EXERCISE INSTRUCTIONS:
Pull out every line of the material below that contains the string "perform", and copy each one unchanged.

DATA:
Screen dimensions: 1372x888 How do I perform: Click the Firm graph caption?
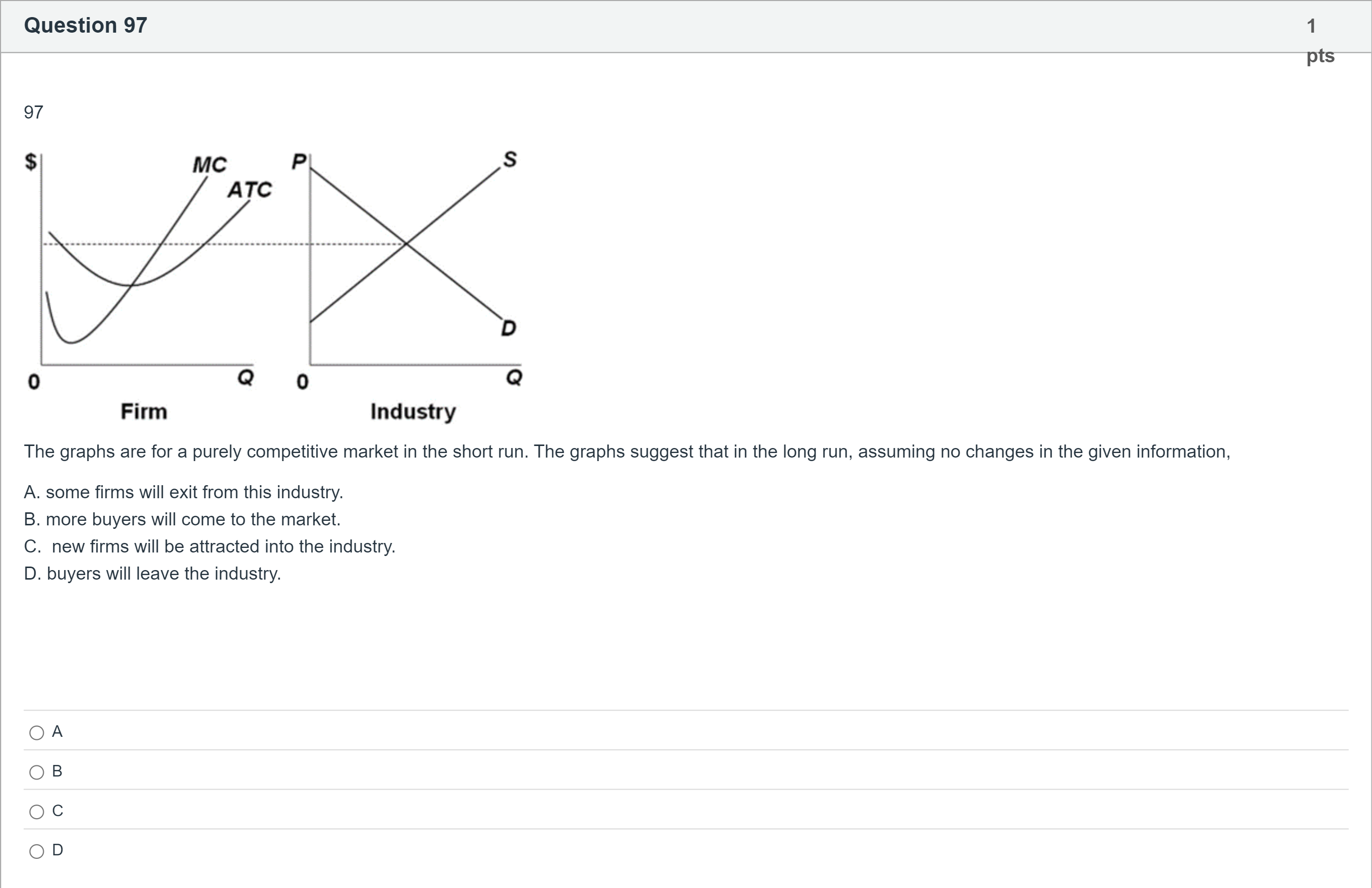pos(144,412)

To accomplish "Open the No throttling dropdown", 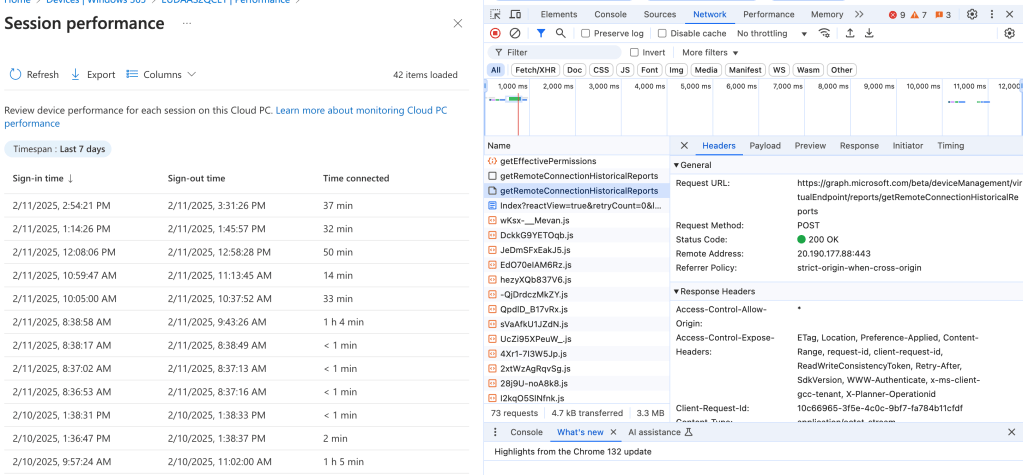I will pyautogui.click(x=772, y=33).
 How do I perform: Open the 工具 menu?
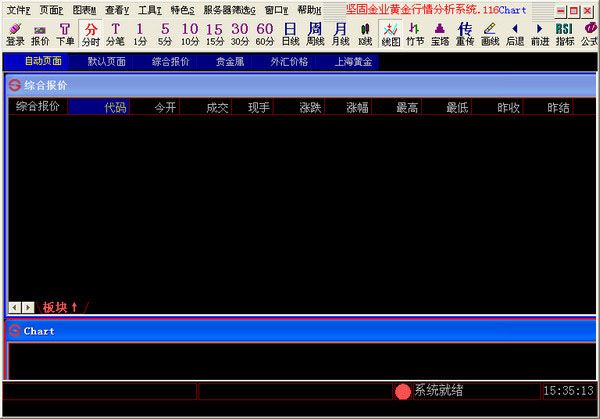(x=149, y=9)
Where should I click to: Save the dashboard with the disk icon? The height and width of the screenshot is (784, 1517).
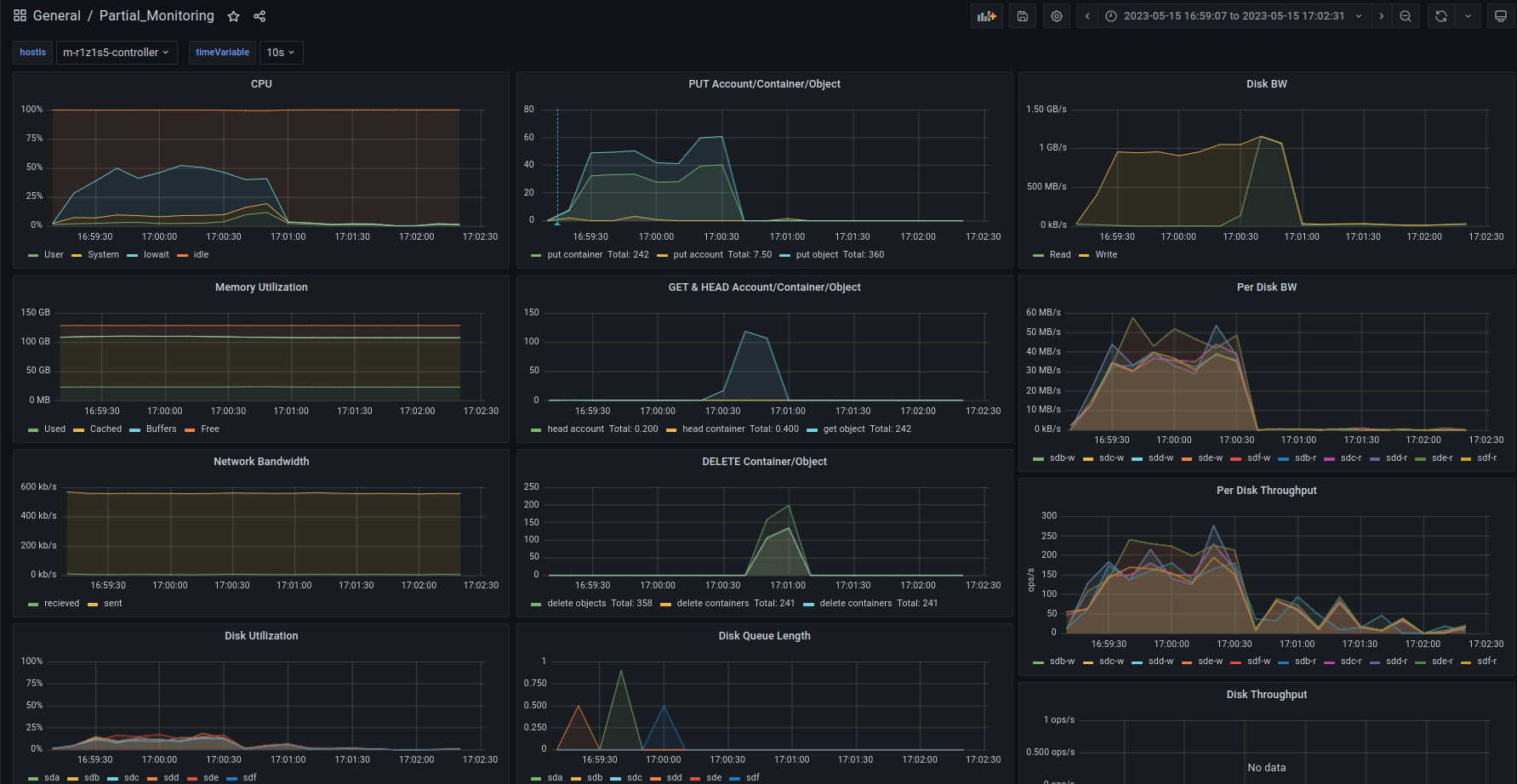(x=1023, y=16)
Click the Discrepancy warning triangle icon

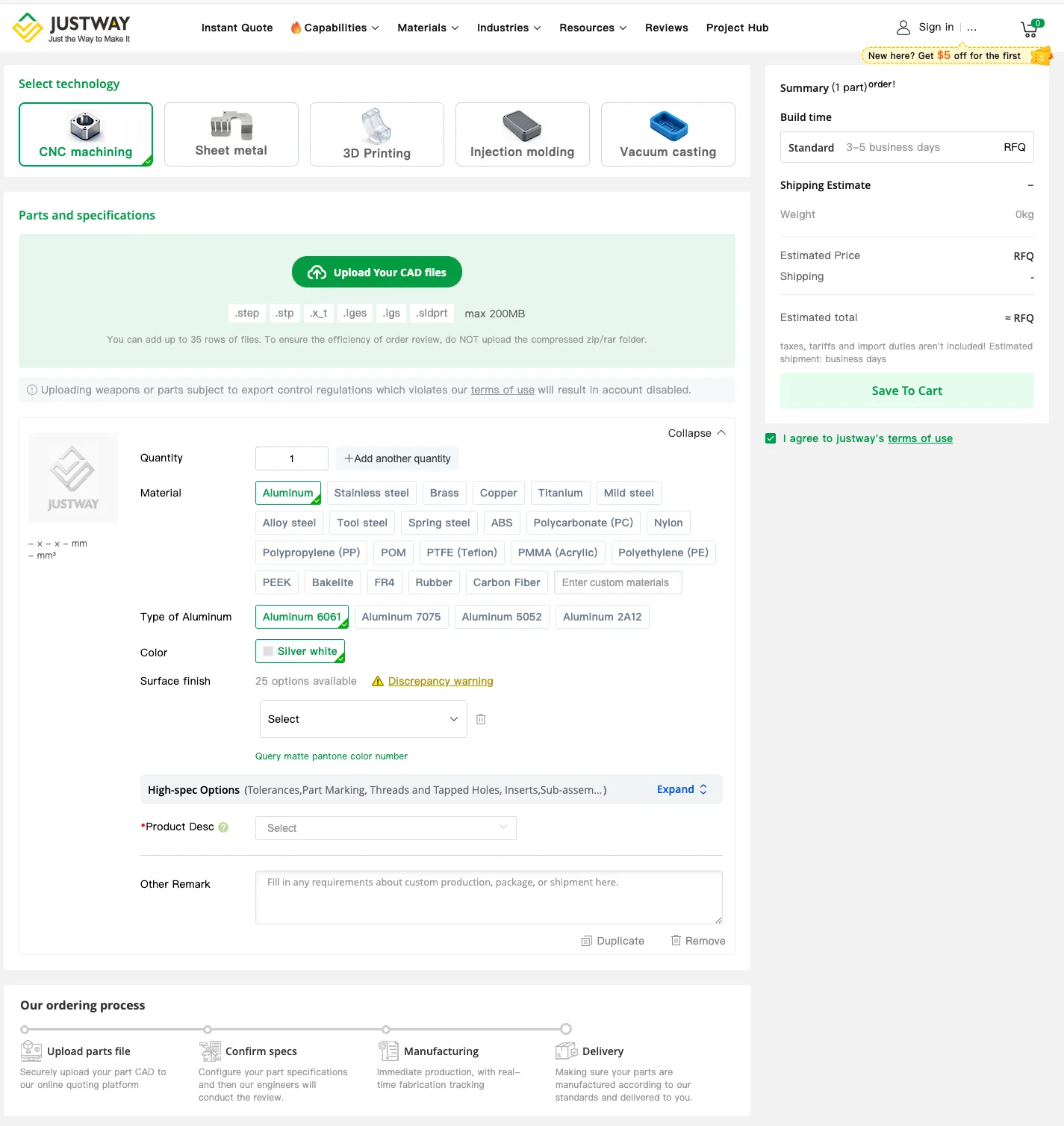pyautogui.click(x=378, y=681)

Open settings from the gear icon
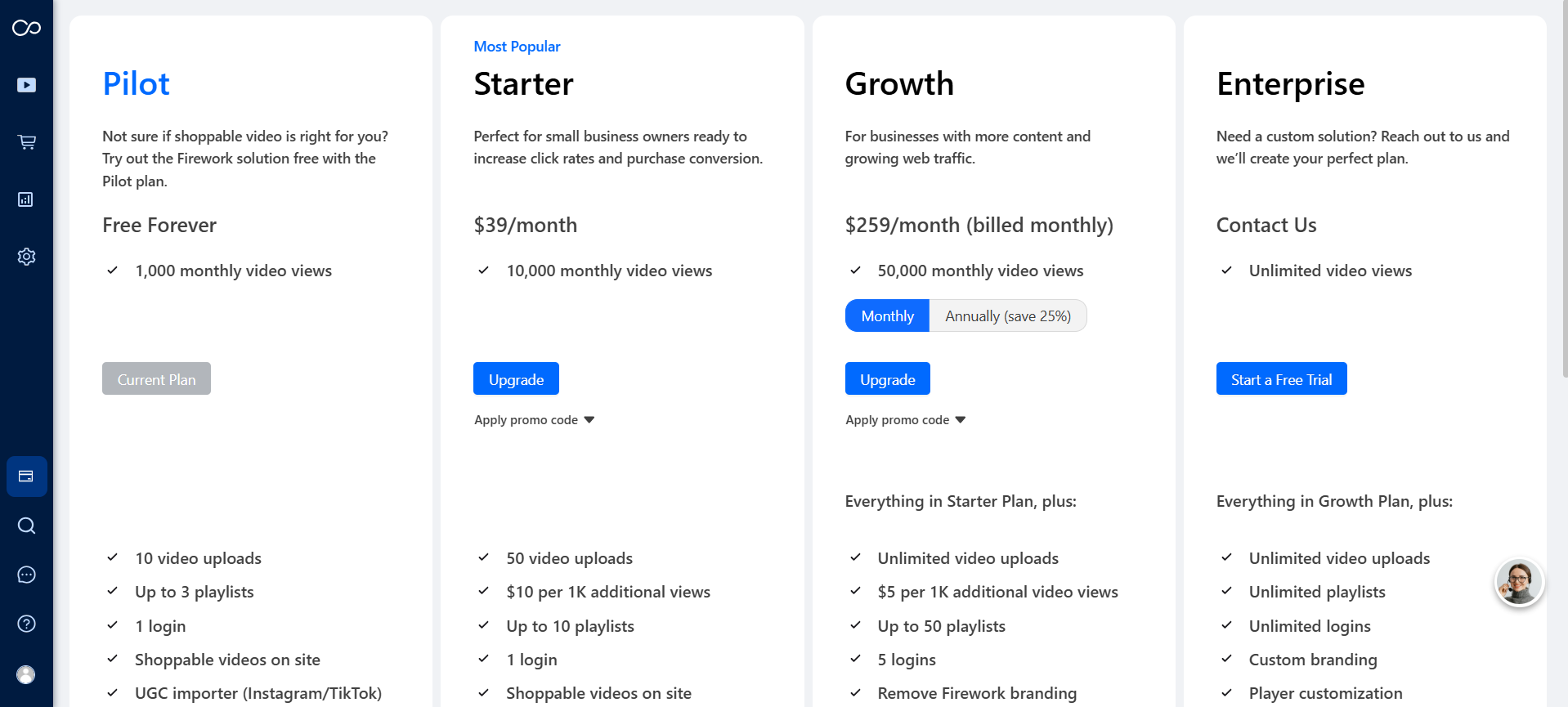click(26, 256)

OUTPUT OF THE TASK:
Screen dimensions: 1372x888 How do I perform: Click the Firm graph caption?
 How do I perform: Open the 工具 menu?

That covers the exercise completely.